Feature extraction with VAEs
3.1
VAEs have previously been successfully trained on various biomedical data modalities such as bulk and single‐cell gene expression, and imaging data [49]. A potential challenge to VAE feature extraction from single‐cell imaging data is an abundance of unimportant or uninformative morphological features driving differences between biologically similar images and skewing the results in undesired ways [11, 50].
Hackathon participants trained several forms of VAEs, including standard VAE, β‐VAE [51], invariant conditional VAE (C‐VAE) [52], and Multi‐Encoder VAE (ME‐VAE) [11], on immunofluorescence images of human mammary MCF10A cells treated with TGF‐β or PBS (control) and evaluated their ability to separate biologically distinct cell populations based on latent features as well as standard morphological and spatial features. The participants found that most VAEs were confounded by uninformative features, with the exception of ME‐VAE, which showed strong discriminatory performance in an unsupervised setting, improved further by subsetting the latent space to the top 10 most highly variable features (Fig. 3A).
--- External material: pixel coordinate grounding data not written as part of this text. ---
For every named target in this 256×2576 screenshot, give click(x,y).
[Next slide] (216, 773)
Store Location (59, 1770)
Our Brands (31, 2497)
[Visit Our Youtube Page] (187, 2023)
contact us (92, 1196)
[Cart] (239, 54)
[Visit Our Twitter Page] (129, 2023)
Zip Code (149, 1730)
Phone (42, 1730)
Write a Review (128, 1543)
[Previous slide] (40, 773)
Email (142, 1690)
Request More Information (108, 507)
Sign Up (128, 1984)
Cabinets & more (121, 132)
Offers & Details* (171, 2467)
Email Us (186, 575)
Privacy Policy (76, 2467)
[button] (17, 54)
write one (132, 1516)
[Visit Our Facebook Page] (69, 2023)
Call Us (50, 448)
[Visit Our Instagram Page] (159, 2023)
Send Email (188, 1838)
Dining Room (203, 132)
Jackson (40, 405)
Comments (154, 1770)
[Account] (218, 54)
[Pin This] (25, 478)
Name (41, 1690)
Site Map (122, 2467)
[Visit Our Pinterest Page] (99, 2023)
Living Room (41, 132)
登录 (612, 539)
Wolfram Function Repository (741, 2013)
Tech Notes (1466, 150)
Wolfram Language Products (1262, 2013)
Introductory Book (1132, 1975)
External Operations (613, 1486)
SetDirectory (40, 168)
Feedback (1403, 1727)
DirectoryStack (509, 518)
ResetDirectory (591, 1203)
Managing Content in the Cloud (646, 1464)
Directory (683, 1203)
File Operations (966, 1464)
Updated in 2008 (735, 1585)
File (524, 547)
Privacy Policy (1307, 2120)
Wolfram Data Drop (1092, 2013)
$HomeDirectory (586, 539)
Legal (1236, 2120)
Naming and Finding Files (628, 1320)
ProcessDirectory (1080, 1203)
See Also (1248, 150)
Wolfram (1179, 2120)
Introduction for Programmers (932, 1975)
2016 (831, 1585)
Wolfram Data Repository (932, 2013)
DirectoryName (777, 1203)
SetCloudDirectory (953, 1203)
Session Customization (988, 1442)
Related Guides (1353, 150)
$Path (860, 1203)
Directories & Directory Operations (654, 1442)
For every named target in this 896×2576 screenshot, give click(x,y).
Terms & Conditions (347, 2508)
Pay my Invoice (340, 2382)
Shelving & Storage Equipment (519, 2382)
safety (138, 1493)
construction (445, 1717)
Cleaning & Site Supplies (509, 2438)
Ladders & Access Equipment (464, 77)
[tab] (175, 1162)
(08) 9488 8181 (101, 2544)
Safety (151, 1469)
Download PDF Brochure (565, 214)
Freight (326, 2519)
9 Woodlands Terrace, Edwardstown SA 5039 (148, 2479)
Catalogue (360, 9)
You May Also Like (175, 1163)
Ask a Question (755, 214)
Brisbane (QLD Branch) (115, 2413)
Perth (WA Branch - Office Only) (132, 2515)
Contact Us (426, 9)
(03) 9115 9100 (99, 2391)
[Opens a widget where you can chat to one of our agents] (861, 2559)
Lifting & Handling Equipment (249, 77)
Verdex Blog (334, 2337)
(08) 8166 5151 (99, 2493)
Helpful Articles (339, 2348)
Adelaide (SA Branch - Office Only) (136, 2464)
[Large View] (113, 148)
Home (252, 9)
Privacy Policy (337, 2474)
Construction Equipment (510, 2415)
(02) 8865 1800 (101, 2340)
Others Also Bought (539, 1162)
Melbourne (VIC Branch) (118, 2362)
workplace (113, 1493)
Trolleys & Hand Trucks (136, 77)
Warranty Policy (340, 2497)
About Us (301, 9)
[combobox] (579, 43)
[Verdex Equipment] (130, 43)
Image representation learning by VAEs and for thumbnail generation. (A) Each implementation of VAE was qualitatively assessed for their ability to distinguish control (phosphate‐buffered saline, PBS)‐treated from transforming growth factor (TGF)‐β‐treated MCF10A cells using all morpho‐spatial features or the top 10 variable (var) features compared to preselecting the top 10 discriminatory (discr) features extracted from the images. Feature space is reduced to two dimensions using UMAP embedding. Class labels of TGF‐β‐ or PBS‐treated cells are shown in pink and blue, respectively. (B) Example thumbnail images. Each panel shows a thumbnail (or associated comparative plot) generated by the methods described in the main text (panel labels). All approaches were applied to a 0.9 mm2 (9 megapixels) 9‐channel cyclic immunofluorescence (CyCIF) image of a human tonsil germinal center. Scale bars represent 100 μm in all images.
Thumbnail generation
3.2
Thumbnails are scaled down representations of larger images that enable easier viewing, and faster access, storage, and management. Since these are miniature versions of large images, challenges arise in techniques related to downscaling, compressing, and resizing these larger images, while taking into account both noise and the higher number of multiplex channels.
Four different methods were developed to compress highly multiplexed images into three‐color (e.g., RGB) thumbnails to facilitate interpretation. These made use of two pre‐existing tools as starting points: Auto‐Minerva (refer to S6 for code access link), which uses a GMM to isolate tissue foreground signal, and Miniature [53], which employs UMAP dimensionality reduction on image pixels to embed images in the CIE LCh° color space while ensuring image regions with similar protein expression patterns receive similar colors. The methods were evaluated on three CyCIF datasets that included two whole‐slide images of colorectal cancer and healthy tonsil, and one tissue microarray [10], which was acquired at 0.65 microns per pixel with a 20×/0.75NA objective lens.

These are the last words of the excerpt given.